CEDAR FALLS, Iowa -- Hillary Rodham Clinton broke a long drought to take a few questions from the traveling press here Tuesday, distancing herself from President Obama's trade pact and defending the millions of dollars she and her husband have made from giving speeches.
At the end of an event focused on small-business issues at a bicycle shop, Clinton also said in response to a reporter's question that she favors having the State Department release e-mails from her time as secretary of state as soon as possible: "I want those e-mails out."
Clinton's second swing through Iowa comes amid new revelations about foreign donations to her family's foundation and speech income for her and Bill Clinton, who together brought in $25 million by giving paid addresses since early 2014.
During the short exchange with reporters after the event at Bike Tech, Hillary Clinton defended the work of the Clinton Foundation -- "I'm proud of the work it has done and the work it's doing" -- and dismissed questions about her wealth.
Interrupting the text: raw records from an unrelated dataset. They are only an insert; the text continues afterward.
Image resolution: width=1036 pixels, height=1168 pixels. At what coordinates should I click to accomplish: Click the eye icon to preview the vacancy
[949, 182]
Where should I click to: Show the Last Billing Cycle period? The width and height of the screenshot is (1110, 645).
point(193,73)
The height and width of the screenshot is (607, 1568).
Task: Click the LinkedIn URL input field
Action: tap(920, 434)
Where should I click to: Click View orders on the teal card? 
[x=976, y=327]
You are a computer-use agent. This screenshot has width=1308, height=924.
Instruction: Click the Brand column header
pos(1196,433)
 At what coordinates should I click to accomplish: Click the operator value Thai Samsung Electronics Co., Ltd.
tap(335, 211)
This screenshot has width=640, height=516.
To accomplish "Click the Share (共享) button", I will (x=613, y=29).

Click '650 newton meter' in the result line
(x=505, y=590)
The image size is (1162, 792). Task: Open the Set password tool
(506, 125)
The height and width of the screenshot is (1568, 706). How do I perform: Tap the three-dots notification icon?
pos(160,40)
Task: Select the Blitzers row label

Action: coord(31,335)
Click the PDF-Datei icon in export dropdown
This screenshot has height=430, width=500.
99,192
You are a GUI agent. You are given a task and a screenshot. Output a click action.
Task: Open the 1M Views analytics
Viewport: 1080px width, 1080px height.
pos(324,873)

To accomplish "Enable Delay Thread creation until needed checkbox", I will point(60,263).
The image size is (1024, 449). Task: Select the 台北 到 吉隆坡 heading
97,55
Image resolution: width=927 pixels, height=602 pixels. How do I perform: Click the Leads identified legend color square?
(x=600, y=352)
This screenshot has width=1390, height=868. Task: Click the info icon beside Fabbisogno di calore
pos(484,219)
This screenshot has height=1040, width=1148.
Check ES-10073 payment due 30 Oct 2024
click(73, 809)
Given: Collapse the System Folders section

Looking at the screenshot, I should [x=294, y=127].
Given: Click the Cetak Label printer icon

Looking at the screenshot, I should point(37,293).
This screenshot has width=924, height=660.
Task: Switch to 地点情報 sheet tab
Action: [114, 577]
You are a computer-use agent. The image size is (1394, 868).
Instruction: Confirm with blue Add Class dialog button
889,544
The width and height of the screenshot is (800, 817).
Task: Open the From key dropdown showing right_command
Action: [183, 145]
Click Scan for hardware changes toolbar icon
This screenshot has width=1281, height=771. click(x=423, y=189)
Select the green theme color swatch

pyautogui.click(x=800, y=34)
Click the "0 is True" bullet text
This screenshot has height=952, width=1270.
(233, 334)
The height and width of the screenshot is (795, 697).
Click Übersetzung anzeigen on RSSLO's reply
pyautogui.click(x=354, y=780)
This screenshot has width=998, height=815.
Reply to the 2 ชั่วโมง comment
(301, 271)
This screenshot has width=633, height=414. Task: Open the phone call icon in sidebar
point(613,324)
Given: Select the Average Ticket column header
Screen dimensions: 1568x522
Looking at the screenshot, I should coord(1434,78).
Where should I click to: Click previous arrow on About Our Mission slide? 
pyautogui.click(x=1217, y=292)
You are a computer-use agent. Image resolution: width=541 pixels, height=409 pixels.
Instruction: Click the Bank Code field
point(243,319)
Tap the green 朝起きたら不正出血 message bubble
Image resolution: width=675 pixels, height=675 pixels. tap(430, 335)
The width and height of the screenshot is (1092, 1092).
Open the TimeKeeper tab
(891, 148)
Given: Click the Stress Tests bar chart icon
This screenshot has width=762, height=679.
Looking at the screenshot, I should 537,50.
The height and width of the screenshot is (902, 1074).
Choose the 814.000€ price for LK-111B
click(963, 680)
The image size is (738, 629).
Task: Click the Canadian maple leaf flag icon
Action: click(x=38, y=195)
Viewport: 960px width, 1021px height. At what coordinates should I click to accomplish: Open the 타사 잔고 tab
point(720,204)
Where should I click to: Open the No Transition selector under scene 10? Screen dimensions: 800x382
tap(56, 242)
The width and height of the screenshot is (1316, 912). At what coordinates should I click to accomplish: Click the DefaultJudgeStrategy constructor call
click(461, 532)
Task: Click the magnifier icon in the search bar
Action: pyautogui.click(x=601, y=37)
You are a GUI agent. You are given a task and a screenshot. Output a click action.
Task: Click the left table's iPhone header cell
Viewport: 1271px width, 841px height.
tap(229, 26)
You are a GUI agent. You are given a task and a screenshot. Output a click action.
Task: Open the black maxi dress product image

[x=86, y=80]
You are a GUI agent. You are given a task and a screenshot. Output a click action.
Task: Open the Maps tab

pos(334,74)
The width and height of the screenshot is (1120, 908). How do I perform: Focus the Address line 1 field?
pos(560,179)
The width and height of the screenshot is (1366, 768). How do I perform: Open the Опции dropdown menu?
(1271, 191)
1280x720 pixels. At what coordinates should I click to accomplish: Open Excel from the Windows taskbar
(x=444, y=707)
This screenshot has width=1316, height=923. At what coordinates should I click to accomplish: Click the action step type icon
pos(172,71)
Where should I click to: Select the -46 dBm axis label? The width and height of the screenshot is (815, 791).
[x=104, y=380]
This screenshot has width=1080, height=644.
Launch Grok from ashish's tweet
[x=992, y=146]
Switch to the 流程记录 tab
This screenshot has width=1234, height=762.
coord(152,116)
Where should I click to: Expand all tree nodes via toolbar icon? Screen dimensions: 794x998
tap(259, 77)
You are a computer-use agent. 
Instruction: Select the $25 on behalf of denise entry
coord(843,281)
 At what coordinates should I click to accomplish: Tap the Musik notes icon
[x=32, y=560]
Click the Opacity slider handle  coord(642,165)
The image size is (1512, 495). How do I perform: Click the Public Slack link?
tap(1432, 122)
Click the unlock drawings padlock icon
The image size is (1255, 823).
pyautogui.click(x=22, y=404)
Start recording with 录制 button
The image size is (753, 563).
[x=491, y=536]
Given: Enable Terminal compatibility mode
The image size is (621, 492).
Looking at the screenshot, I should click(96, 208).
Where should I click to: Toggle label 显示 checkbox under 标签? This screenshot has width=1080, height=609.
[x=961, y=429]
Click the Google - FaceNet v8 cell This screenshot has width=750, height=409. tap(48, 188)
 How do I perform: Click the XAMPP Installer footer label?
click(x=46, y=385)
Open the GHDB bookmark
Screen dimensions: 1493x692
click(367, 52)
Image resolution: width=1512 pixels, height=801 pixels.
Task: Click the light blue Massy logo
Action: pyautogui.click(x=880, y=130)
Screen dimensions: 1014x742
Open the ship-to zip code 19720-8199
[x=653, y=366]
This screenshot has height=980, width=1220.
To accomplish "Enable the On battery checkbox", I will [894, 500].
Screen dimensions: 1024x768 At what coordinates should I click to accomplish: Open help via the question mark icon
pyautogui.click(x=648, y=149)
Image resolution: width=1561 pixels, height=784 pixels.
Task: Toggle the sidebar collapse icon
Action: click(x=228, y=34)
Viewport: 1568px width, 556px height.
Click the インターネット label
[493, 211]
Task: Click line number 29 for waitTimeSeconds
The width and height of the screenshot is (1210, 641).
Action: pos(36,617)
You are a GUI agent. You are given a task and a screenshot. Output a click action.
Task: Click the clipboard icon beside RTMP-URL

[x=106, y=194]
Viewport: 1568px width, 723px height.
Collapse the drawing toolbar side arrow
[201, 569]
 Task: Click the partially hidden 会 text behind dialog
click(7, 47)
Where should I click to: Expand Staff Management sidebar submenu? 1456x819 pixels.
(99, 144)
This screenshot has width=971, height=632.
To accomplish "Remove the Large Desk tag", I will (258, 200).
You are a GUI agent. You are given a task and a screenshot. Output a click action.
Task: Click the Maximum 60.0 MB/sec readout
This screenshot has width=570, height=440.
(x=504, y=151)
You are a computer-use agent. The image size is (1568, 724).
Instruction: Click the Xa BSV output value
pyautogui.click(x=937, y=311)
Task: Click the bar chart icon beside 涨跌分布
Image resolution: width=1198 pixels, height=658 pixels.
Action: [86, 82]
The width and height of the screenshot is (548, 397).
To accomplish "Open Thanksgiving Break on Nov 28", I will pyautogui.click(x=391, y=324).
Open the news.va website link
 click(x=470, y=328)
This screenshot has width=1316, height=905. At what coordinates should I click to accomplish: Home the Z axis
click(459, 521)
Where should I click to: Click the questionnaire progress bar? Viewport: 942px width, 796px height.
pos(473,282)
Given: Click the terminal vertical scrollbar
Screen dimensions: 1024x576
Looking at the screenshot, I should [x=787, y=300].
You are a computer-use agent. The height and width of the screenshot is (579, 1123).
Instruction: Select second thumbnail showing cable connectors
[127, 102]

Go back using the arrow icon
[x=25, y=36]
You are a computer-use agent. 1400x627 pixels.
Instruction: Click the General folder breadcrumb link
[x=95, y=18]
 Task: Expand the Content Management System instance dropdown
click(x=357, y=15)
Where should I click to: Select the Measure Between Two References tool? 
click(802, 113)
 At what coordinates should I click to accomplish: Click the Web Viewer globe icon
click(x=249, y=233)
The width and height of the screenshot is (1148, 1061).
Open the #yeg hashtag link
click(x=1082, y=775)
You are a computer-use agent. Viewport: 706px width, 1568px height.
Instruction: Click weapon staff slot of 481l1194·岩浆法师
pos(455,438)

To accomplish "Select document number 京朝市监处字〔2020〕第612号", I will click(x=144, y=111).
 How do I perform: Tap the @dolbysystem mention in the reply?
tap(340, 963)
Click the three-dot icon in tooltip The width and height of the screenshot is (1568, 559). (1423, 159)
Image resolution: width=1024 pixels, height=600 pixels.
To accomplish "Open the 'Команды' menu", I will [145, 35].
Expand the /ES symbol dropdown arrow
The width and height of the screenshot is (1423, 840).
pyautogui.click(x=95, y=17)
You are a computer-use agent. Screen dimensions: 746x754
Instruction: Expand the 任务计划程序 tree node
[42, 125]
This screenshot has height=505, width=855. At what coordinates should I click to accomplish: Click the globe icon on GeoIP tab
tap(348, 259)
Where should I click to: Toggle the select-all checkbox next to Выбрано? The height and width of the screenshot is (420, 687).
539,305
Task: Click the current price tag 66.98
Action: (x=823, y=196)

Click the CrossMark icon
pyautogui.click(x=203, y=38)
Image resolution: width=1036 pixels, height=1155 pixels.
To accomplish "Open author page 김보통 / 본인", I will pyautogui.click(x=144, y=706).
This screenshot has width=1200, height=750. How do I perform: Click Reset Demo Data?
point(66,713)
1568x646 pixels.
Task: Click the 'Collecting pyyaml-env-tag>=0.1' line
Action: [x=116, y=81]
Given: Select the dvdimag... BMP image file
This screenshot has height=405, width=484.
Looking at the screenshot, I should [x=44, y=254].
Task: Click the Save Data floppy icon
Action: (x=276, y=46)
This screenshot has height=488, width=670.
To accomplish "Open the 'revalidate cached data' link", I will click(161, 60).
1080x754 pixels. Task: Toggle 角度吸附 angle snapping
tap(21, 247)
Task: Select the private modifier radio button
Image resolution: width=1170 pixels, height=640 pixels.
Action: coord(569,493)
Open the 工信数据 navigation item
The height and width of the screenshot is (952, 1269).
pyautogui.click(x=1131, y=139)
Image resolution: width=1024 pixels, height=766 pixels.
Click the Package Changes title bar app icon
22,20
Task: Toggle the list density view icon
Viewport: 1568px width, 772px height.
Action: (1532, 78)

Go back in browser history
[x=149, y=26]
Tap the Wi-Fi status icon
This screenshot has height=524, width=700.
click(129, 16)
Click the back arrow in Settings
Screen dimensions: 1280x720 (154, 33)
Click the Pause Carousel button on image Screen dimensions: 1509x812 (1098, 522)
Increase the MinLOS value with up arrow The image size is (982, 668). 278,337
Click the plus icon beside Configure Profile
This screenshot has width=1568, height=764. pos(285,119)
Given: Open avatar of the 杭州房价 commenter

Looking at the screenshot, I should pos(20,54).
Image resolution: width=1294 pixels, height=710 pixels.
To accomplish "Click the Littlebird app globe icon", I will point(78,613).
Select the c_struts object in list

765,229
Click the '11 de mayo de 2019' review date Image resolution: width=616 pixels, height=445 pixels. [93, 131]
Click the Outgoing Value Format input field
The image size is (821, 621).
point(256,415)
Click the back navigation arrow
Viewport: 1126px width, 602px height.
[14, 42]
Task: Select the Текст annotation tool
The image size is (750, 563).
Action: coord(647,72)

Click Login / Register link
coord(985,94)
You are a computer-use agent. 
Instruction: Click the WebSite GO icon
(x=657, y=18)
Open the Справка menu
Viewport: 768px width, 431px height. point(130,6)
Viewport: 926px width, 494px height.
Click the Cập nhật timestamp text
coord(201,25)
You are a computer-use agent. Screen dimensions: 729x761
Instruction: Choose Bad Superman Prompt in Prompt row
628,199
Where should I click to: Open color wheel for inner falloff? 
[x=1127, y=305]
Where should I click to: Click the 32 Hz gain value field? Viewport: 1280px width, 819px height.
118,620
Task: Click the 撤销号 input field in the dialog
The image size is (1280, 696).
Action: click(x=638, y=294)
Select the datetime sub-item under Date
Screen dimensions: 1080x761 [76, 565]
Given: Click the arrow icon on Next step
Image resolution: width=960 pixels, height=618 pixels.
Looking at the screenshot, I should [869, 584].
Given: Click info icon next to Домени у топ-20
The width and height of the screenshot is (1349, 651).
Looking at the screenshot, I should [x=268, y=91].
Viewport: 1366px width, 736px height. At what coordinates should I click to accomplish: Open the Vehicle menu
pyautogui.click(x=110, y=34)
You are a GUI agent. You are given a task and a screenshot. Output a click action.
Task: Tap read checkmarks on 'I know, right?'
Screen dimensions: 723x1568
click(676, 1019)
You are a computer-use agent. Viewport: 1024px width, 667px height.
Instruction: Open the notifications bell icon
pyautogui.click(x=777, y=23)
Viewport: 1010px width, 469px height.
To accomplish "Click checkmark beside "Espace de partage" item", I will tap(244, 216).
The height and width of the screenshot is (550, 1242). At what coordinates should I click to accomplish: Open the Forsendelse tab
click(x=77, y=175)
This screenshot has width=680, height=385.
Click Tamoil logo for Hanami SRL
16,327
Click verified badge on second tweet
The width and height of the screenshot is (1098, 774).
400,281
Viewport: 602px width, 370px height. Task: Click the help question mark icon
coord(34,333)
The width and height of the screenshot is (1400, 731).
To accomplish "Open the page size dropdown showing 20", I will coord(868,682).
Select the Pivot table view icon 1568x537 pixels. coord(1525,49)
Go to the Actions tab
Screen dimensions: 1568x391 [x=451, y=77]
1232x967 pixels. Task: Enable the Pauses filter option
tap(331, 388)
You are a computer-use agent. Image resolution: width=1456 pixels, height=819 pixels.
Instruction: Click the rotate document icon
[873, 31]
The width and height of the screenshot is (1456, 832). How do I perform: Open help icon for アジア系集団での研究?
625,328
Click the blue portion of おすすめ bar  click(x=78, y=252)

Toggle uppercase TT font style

"Bill and I have been blessed and we're very grateful for the opportunities we had," Clinton said. "But we've never forgotten where we came from and we've never forgotten the kind of country we want to see for our granddaughter, and that means that we're going to fight to make sure that everybody has the same chances to live up to his or her own God-given potential."
She also fielded a question on the Iraq war, a topic that has bedeviled Republican presidential candidates in recent days. Clinton, who voted to authorize the war in 2003 as a New York senator, reiterated that she now believes the decision was wrong.
"Look, I know that there have been a lot of questions about Iraq posted to candidates over the last week. I've made it very clear that I made a mistake, plain and simple," Clinton said. "And I have written about it in my book, I've talked about it in the past, and what we now see is a very different and very dangerous situation. The United States is doing what it can, but ultimately this has to be a struggle that the Iraqi government and the Iraqi people are determined to win for themselves."
Before the brief press gaggle, Clinton made remarks distancing herself from an Asian free-trade deal that Obama is pushing and that she supported while serving in his cabinet.
But Clinton said Tuesday that "any trade deal that I would support must increase jobs, must increase wages, must give us more economic competitive power" and that she was waiting to know more before taking a firm position.
"There are questions being raised about this current agreement," Clinton continued. "It hasn't been fully negotiated yet, so I don't know what the final provisions are yet... So, I have said I want to judge the final agreement. I have been for trade agreements, I have been against trade agreements. I've tried to make the evaluation dependent on what I thought they would produce, and that's what I'm waiting to see."